▶ [Page extract]:

Love Clue, still play it with the grand kids!!
Loved the clue for 83 across - put a big star next to it when doing the puzzle last night.

No to go to the puzzle of the week and Glutton for Pun.

Anonymous 7:52 AM  

It's only easy if you are familiar with the game of Clue. I object to puzzles that have so many answers dependent on one specific item of knowledge.

Loren Muse Smith 7:54 AM  

As I printed it out, my husband asked about it. I said, "Look! Four puzzles in one!" I thought I would struggle with no bridge between quadrants, but, I agree – this was really easy and enjoyable!

@Pete – à chacun son goût. I loved SILENT B, and it was one of my many earliest gimmes. Hi, @paulsfo – we literalists need to stick together.

Got PTERODACTYL off the Y in CELERY, I swear. And spelled it right. Only because when subbing English and discussing alliteration, I love to write on the board

psychotic pneumatic philanthropic Pfleuger-packing pterodactyl

And ask if this is some kind of alliteration. We always decide it’s not, but a kicky device for a wily writer to use none-the-less. Then we consider stuff like crunchy chocolate cereal, whole wheat wrap, giant green gnat and mercifully move on. Poor kids. Most of them *could not* be less interested in this absolutely fascinating material.

Early mistakes:

-"Cary" HUGH
-"hat" URN
-"amiable" AFFABLE (hi, @jae) Which would you rather be? AFFABLE feels talkier. Amiable smiles and - nods a lot.
-"third" FIRST. So sue me.
-"yessir" YES YES.

MEALIER – I keep explaining to the guy who helps us here that if you put tomatoes in the fridge, they get MEALy. Anyway, MEALIER was ok, but EELIER was ODDER. "We were able to spot a couple of elusive ERNEs, finally, once we got to EVENER ground, but those red TANAGERS proved much EELIER, and we saw nary a one."

I really struggled in philosophy class. (I obviously missed the boat on any Occam's razor approach to posting here). One of the first things we covered was St. ANSELM's Ontological Argument. For one brief instant, the clouds cleared, and I glimpsed the brilliance of his reasoning. Then everything clouded back over, and I still don't get it.

@nanpilla – if you enter your DOTAGE, you're no longer spry? I bought my tickets to NYC and log on every day to see if registration is open. I'm counting on seeing you again. And @ims dave – where are you? And @Sparky. . .I know I can count on @Bob. @Evan, @Tita, and @Mac? @Gill I.P. - you said you'd try this year. @JenCT - can we meet Justice? Lindsey? Karen, David B, Metarex? I know the ambassadress, Andrea, will be there to introduce everyone! Hey, Tom – wanna get lunch again before heading to the airport?

@Steve J = What did you think of RAVEL? I don't think I've ever seen it without its prefix. Hmmm.
My, my, LAURA! Your clothes are so kempt this morning!
I wanted to go for the kill early, but I was just too ruth.
HUGH was ranged enough to realize that taking a WEAPON would have been a big mistake.

▶ [Problems]:
A - In the crossword comment thread, what reason does Loren Muse Smith give for being able to spell PTERODACTYL correctly?
B - Answer these questions about the crossword comment thread:
(i) What game does the first commenter still play with the grandkids?
(ii) What did Loren Muse Smith first enter in place of HUGH?
(iii) Whose Ontological Argument was one of the first things covered in Loren Muse Smith's philosophy class?

▶ [Recorded data]:
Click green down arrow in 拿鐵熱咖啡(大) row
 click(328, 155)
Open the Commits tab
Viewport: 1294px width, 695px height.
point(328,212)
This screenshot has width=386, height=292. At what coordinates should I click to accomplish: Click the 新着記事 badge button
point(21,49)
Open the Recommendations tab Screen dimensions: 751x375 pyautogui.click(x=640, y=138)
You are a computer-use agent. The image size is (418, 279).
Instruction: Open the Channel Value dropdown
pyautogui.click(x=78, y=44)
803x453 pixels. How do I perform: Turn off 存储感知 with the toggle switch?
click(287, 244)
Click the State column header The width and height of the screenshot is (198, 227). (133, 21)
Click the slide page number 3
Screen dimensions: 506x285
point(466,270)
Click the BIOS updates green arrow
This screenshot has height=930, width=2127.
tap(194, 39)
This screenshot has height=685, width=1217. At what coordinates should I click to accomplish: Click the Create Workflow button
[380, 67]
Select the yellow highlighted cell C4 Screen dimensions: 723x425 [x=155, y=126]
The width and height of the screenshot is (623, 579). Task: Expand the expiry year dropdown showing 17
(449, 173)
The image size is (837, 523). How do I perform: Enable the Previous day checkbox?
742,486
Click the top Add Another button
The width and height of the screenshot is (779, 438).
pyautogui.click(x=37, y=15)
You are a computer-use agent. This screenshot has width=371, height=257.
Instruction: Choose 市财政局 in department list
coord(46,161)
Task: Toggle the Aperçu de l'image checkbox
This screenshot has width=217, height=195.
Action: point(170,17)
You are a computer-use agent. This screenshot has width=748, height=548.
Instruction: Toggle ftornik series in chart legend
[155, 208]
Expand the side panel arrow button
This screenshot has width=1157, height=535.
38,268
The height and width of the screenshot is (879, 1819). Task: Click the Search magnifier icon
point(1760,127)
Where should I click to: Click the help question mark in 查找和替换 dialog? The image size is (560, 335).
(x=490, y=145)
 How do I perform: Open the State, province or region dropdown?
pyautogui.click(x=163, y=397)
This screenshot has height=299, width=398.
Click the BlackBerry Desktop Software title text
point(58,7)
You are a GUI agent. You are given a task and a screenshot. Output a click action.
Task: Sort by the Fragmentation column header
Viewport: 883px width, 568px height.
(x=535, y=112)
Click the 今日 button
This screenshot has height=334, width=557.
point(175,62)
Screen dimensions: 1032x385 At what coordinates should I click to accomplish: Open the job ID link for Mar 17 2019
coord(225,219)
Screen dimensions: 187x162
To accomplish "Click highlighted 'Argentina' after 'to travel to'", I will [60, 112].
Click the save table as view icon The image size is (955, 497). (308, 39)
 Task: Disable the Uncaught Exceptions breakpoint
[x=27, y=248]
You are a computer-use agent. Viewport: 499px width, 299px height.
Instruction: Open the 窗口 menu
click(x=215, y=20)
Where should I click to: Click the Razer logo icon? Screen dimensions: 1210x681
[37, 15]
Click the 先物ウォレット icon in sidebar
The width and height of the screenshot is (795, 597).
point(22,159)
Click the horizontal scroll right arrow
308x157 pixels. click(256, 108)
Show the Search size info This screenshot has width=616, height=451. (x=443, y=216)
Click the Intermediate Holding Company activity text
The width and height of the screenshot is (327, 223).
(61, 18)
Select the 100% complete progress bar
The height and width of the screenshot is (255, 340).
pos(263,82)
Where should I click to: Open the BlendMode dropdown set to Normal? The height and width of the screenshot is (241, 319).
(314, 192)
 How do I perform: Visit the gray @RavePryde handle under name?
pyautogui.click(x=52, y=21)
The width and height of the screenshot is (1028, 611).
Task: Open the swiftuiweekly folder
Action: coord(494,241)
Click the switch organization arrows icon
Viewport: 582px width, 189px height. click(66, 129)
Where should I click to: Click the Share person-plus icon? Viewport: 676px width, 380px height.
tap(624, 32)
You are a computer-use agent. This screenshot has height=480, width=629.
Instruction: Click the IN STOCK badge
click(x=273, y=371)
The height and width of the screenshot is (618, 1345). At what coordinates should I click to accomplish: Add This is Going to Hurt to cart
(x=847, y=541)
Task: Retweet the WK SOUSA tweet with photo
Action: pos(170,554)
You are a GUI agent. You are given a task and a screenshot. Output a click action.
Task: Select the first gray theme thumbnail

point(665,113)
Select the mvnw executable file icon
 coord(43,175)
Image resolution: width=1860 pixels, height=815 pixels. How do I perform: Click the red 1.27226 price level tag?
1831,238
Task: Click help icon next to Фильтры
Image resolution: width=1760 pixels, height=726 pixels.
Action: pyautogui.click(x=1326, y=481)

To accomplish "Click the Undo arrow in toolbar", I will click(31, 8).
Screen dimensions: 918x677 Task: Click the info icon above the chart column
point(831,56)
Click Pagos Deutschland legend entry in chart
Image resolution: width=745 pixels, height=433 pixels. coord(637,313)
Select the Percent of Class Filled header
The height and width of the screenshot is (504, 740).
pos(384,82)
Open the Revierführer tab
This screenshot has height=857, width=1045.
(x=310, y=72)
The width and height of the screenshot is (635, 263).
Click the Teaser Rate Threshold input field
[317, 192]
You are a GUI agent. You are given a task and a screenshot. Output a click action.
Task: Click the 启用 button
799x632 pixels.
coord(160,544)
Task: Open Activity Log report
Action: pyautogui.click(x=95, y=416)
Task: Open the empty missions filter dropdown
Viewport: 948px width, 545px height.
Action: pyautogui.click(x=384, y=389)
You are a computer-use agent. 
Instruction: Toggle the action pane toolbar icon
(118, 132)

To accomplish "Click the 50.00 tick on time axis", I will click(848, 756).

▶ [Answers for the exercise]:
A - When subbing English and discussing alliteration, Loren Muse Smith likes to write "psychotic pneumatic philanthropic Pfleuger-packing pterodactyl" on the board. That habit made the spelling familiar.

B -
(i) Clue
(ii) "Cary"
(iii) St. Anselm's